Your goal - What is needed is an exact copy of all the data.

==== Supplied records

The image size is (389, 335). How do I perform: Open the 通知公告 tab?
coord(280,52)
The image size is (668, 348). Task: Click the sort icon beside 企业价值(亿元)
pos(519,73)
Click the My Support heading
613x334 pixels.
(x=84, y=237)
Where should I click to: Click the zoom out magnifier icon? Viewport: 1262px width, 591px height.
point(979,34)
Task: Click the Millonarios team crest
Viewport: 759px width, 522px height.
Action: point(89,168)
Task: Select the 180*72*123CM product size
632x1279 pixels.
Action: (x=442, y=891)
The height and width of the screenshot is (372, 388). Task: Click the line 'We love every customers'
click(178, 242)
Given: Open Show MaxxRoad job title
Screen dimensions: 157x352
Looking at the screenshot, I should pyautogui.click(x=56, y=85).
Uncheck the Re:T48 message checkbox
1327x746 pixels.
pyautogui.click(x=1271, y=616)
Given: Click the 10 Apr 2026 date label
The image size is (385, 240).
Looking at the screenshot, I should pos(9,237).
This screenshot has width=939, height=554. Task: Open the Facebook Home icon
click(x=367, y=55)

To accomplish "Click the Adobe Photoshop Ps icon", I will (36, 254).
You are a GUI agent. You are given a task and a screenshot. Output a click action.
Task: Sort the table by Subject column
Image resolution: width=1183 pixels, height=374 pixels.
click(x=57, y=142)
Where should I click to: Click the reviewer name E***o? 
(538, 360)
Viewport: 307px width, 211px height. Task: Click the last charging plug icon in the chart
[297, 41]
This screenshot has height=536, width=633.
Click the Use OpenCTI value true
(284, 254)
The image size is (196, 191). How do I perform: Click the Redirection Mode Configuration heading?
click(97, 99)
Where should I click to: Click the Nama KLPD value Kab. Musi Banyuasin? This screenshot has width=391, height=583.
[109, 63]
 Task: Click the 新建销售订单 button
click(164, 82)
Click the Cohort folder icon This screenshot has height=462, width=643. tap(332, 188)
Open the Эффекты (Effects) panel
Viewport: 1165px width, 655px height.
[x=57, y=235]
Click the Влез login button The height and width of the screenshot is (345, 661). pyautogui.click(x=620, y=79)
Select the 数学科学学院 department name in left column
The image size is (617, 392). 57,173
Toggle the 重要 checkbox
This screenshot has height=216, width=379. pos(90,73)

========

Task answer -
The image size is (389, 335). How do I perform: Open the 通知公告 tab?
coord(280,52)
The image size is (668, 348). Task: Click the sort icon beside 企业价值(亿元)
pos(519,73)
Click the My Support heading
613x334 pixels.
(x=84, y=237)
Where should I click to: Click the zoom out magnifier icon? Viewport: 1262px width, 591px height.
point(979,34)
Task: Click the Millonarios team crest
Viewport: 759px width, 522px height.
Action: point(89,168)
Task: Select the 180*72*123CM product size
632x1279 pixels.
Action: (x=442, y=891)
The height and width of the screenshot is (372, 388). Task: Click the line 'We love every customers'
click(178, 242)
Given: Open Show MaxxRoad job title
Screen dimensions: 157x352
Looking at the screenshot, I should pyautogui.click(x=56, y=85).
Uncheck the Re:T48 message checkbox
1327x746 pixels.
pyautogui.click(x=1271, y=616)
Given: Click the 10 Apr 2026 date label
The image size is (385, 240).
Looking at the screenshot, I should pos(9,237).
This screenshot has width=939, height=554. Task: Open the Facebook Home icon
click(x=367, y=55)

To accomplish "Click the Adobe Photoshop Ps icon", I will (36, 254).
You are a GUI agent. You are given a task and a screenshot. Output a click action.
Task: Sort the table by Subject column
Image resolution: width=1183 pixels, height=374 pixels.
click(x=57, y=142)
Where should I click to: Click the reviewer name E***o? 
(538, 360)
Viewport: 307px width, 211px height. Task: Click the last charging plug icon in the chart
[297, 41]
This screenshot has height=536, width=633.
Click the Use OpenCTI value true
(284, 254)
The image size is (196, 191). How do I perform: Click the Redirection Mode Configuration heading?
click(97, 99)
Where should I click to: Click the Nama KLPD value Kab. Musi Banyuasin? This screenshot has width=391, height=583.
[109, 63]
 Task: Click the 新建销售订单 button
click(164, 82)
Click the Cohort folder icon This screenshot has height=462, width=643. tap(332, 188)
Open the Эффекты (Effects) panel
Viewport: 1165px width, 655px height.
[x=57, y=235]
Click the Влез login button The height and width of the screenshot is (345, 661). pyautogui.click(x=620, y=79)
Select the 数学科学学院 department name in left column
The image size is (617, 392). 57,173
Toggle the 重要 checkbox
This screenshot has height=216, width=379. pos(90,73)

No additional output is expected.